W zeszłym tygodniu junta przekazała Chinom 31 tys (SIC!) podejrzanych o oszustwa telekomunikacyjne. To efekt współdziałania organów ścigania z obu państw przeciwko oszustom internetowymi. Wśród podejrzanych znalazło się 63 „finansistów” i przywódców syndykatów przestępczych, które „oszukały chińskich obywateli na duże sumy pieniędzy,” podało Ministerstwo Bezpieczeństwa Publicznego w oświadczeniu. Nie ma jak zweryfikować informacji, czy faktycznie wszyscy poddani ekstradycji to tylko przestępcy, ale jakoś trudno uwierzyć, żeby chińskie gangi w Mjanmie zatrudniały aż tylu ludzi…
Trudno szacować jaka liczba obywateli ChRL przebywa w Mjanmie nielegalnie. Do czasu postawienia płotu granicznego w czasie pandemii COVID-19 przekroczenie granicy wymagało tylko przepłynięcia łódką rzeki lub dłuższego spaceru przez dżunglę. Generalnie można podzielić obywateli ChRL przebywających po drugiej stronie na trzy kategorie. Pierwsza, to przestępcy, którym jest łatwiej i o wiele bezpieczniej operować z Majnmy – nie tylko oszuści internetowi, ale tez przemytnicy jadeitu1 itd. Drugą, ludność przygraniczna należąca do mniejszości etnicznych, w tym chłopi, którzy mają ziemię po obu stronach granicy. Przed ustawianiem płotu granicznego mogli przechodzić – nielegalnie, ale powszechnie – na drugą stronę codziennie, ale w czasie pandemii utknęli po drugiej stronie i się tam już zadomowili na dobre. Trzecia, prawdopodobnie najmniejsza, to wszelkiej maści dysydenci, czy dokładniej ludzie, którzy mają z władzą ludową na pieńku i uznali, że warto zniknąć. Nie ma tu znanych postaci, ale raczej lokalni aktywiści, którzy narazili się KPCh.
Nie jest to sytuacja nowa, ale sytuacja w Mjanmie zmusiła teraz Pekin do działania. Junta straciła kontrolę nad kilkoma miastami i placówkami wojskowymi na północnym wschodzie i w innych miejscach, walcząc z największą skoordynowaną ofensywą powstańców, z jaką miała do czynienia od czasu przejęcia władzy w zamachu stanu w 2021 roku. Nie wiadomo do końca co się dzieje na miejscu, ale niektóre źródła twierdzą, że siły przeciwnie juncie kontrolują już połowę kraju. Przywódcy ChRL boja się nie tylko upadku rządów wojskowych, których ChRL de facto poparła, ale przede wszystkim, że Mjanma stanie się nie tylko źródłem inspiracji dla Chińczyków, ale też bazą dla jakiś grup, które chciałyby powtórzyć sukces… Mao i zorganizować partyzantkę w Chinach. Ostatnim razem, kiedy Pekin musiał się liczyć z taką sytuacją to lata 60. w Tybecie, ale Majnma granicząca z Yunnan byłaby o wiele lepszą bazą niż Nepal kiedyś.

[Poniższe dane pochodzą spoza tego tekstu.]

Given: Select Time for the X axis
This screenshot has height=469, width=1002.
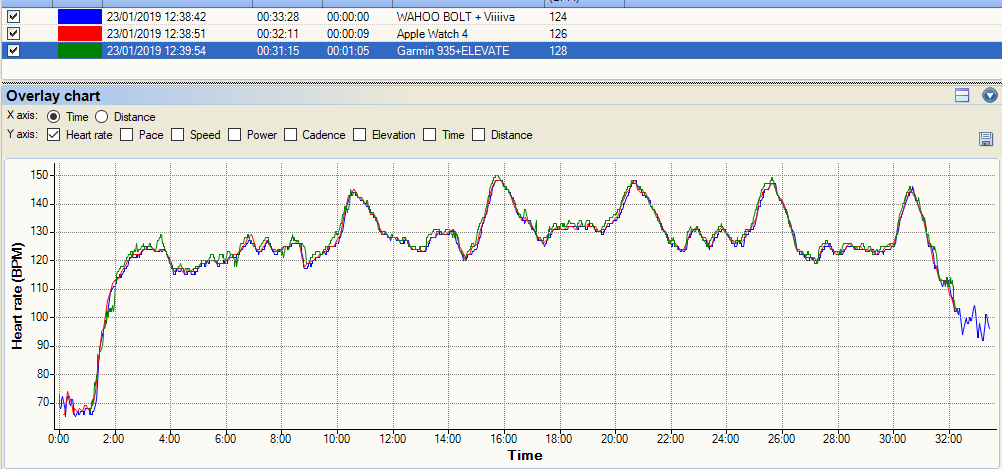Looking at the screenshot, I should click(x=54, y=117).
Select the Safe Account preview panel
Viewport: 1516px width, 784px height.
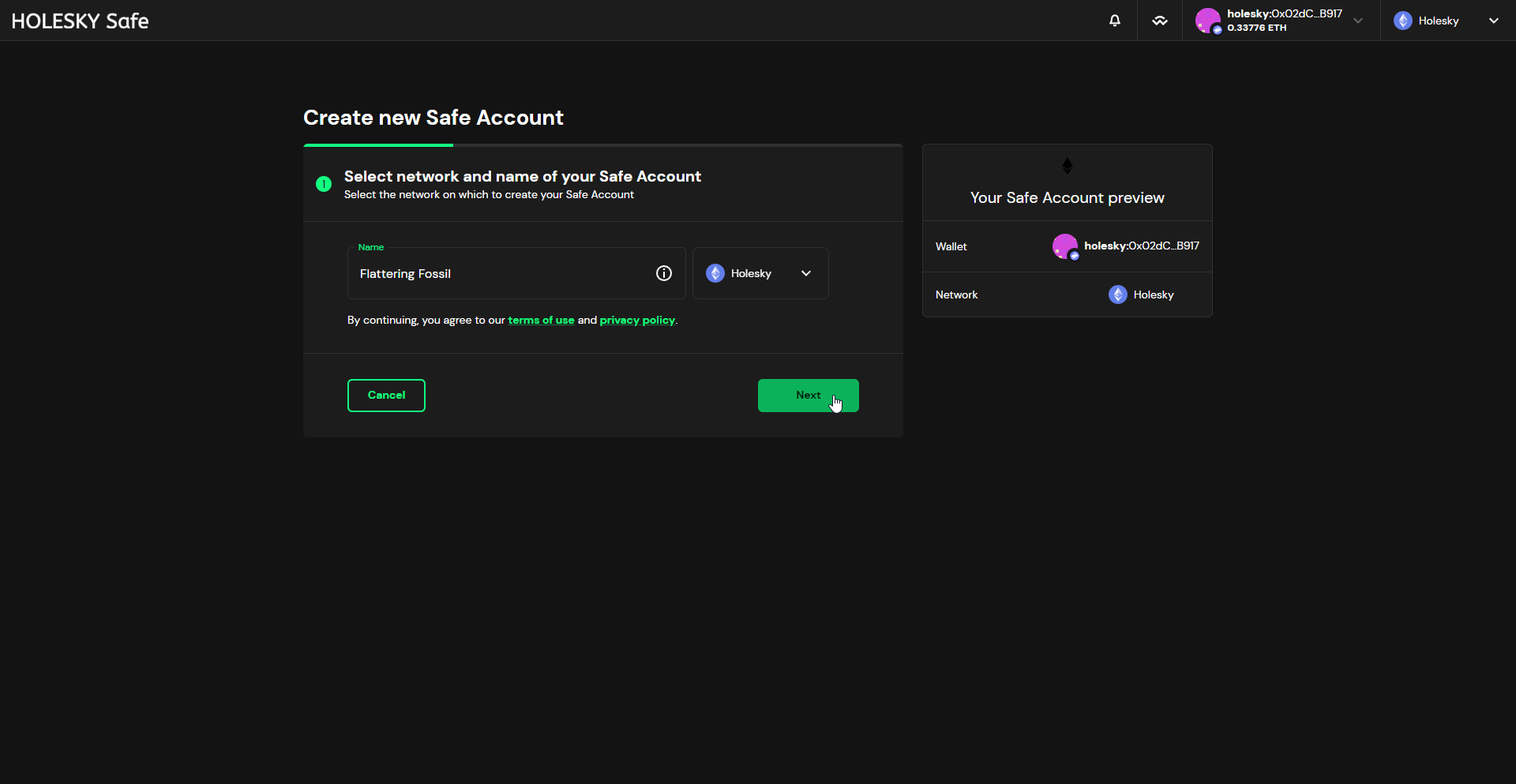click(x=1067, y=229)
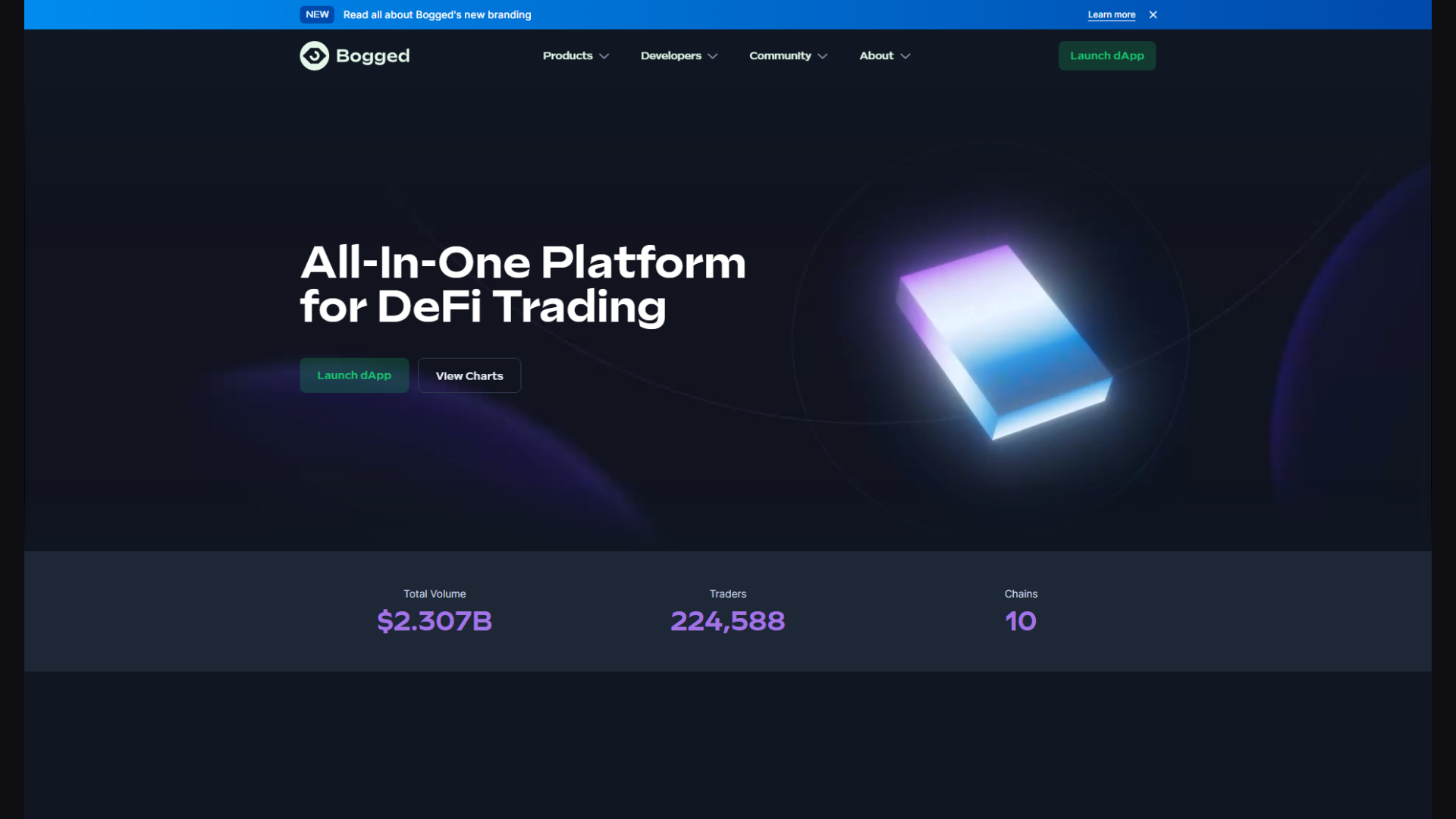Click the NEW badge in banner

[x=317, y=14]

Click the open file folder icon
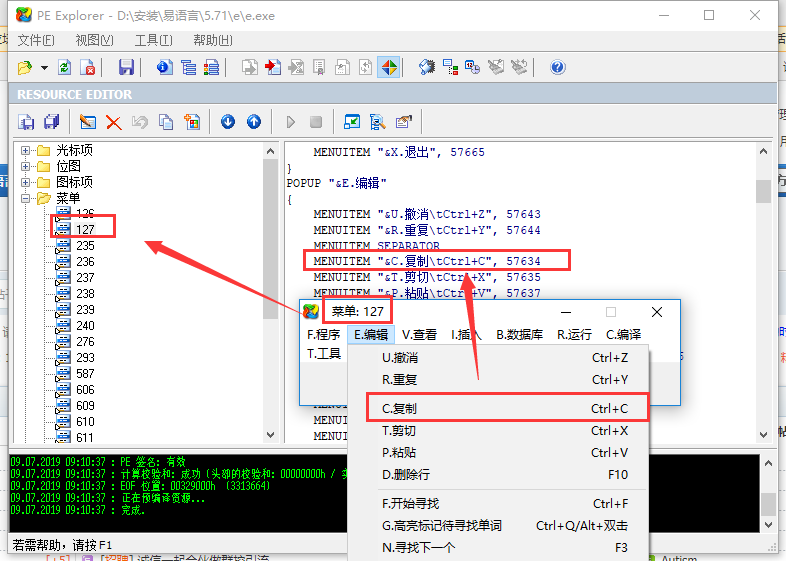pyautogui.click(x=25, y=67)
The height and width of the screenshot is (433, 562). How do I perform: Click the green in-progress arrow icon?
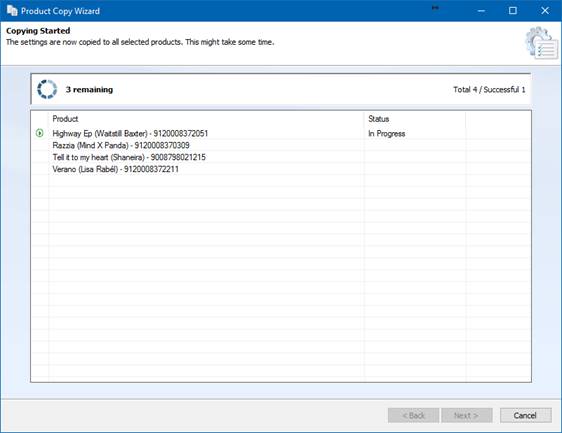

Moim zdaniem dzisiaj szansę na taki rozwój wypadków są małe, ale biorąc pod uwagę paranoję reżimu, to rozumiem nerwowość Pekinu.
—
1 Przemytem narkotyków zajmują się organizacje zblatowane nie tylko z juntą, ale też z ALW, więc ich problemy dotykających „mrówki” nie dotyczą.